Giving negative feedback. We hate it, don’t we? Most people feel it’s one of the toughest jobs a manager has. We imagine there’s going to be this huge meltdown, aggression, shouting. “I don’t do that”. but actually, most of us LIKE receiving feedback. A 2014 assessment looking at employee attitudes towards “positive” and “corrective” feedback by Zenger/Folkman found that 57% of respondents actually preferred receiving corrective feedback over positive feedback. And, when given properly, 92% believed “negative” feedback helped to improve performance.

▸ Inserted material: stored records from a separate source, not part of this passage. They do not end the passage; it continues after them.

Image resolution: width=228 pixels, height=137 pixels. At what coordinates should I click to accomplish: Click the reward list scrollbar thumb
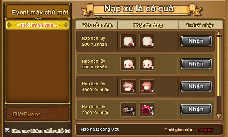coord(219,67)
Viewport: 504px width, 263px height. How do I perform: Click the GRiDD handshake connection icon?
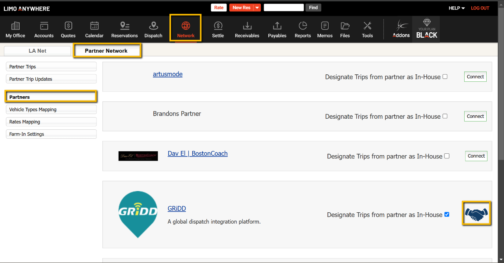pyautogui.click(x=476, y=214)
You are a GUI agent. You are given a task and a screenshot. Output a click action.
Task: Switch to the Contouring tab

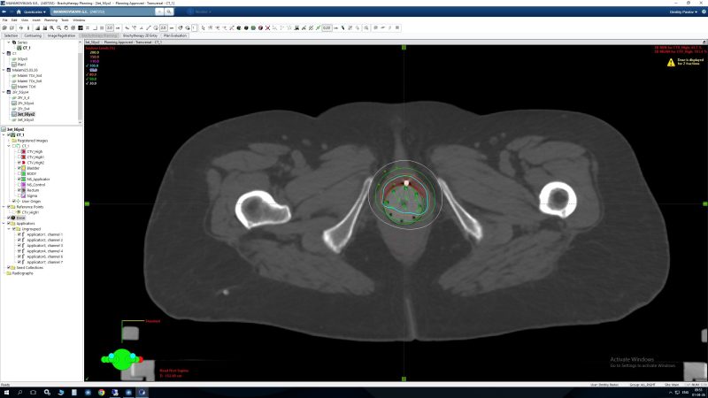(32, 35)
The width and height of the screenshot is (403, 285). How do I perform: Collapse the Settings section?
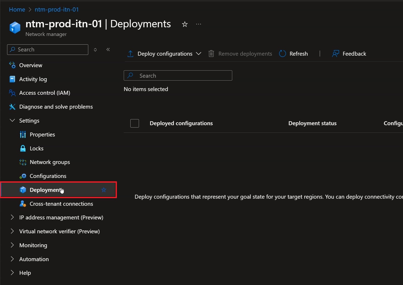click(x=12, y=120)
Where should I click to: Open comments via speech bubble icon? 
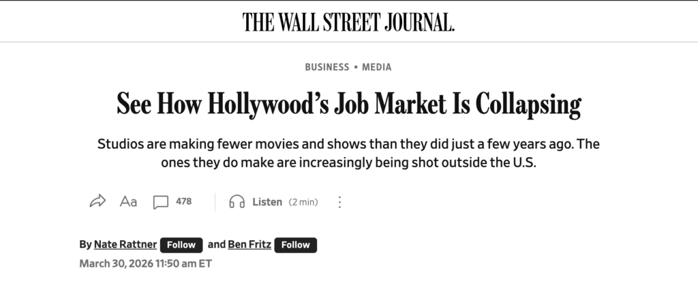pyautogui.click(x=160, y=202)
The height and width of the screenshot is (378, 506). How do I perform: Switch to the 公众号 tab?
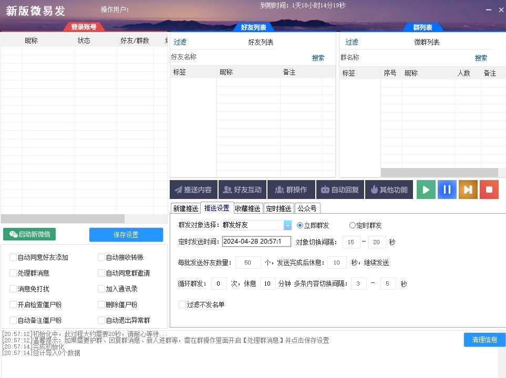pos(307,208)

“We all need people who will give us feedback. That’s how we improve.” — Bill Gates

The problem is I still don’t think most of us have got onboard with the whole radical candour thing. We need to realise that by being open and honest with feedback we are trying to support others to become better, it’s not a way of making them feel bad, or point out their failures just for the fun of it. The habit of saying nothing starts early. We’re told from a young age: “If you have nothing nice to say, say nothing.” We need to unlearn this lesson to help us help each other.

Peer1

At Peer1 when I worked there we brought in a rule for the executive team (and it then cascaded down) which said there would be no triangulation. In so many companies you have third-party conversations. You and I should really be having a difficult conversation but we’re not, we’re each talking to someone else about it. How pointless is that? So, at Peer1 what we said was that this would no longer happen, that there would be no triangulation, no third party conversations. If somebody comes to me and says blah blah blah blah blah blah, I would then say “great, you’ve got that off your chest we now need to facilitate a conversation with the other person, or I’m going to tell that person about this conversation in 72 hours, to make sure you’ve talked to them”. It was a fantastic rule. It meant that we had an explicit agreement at executive team level for no gossip, no third party conversations, no politics and then we rolled that down to the directors.

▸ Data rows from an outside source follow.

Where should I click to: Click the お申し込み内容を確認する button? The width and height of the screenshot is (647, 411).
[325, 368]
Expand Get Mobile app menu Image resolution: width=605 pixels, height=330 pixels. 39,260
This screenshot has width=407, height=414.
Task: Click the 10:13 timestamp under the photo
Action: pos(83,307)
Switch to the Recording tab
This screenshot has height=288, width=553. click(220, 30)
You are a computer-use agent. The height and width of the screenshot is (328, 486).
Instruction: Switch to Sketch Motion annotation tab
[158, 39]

I’ve mentioned that exact rule on a number of occasions at speaking engagements and a couple of people have taken it onboard, realised it would get to the heart of the problem they were having in their business and implemented it. They’ve then come up to me two years later to tell me it’s changed their company.

    Radical candour, that ability to give and receive direct feedback is so powerful in business. Honesty. Transparency. These are all things Kim Scott talks about in her great book — Radical Candor: Be a Kickass Boss Without Losing Your Humanity. How we can use honesty to build better work relationships and better businesses. You know I’m going to give you this negative feedback because I want you to succeed. It’s a good thing. She says radical candour is at the intersection of direct feedback and personal caring. If I care about you but don’t give you the direct feedback then I am guilty of ruinous empathy.

    Because, if Bob’s not doing a good job and nobody tells Bob he’s not doing a good job, how does he know? Bob may not know that he’s not doing these things right. It might not be that Bob is actually incompetent, it might be that if Bob gets some feedback he can fix it.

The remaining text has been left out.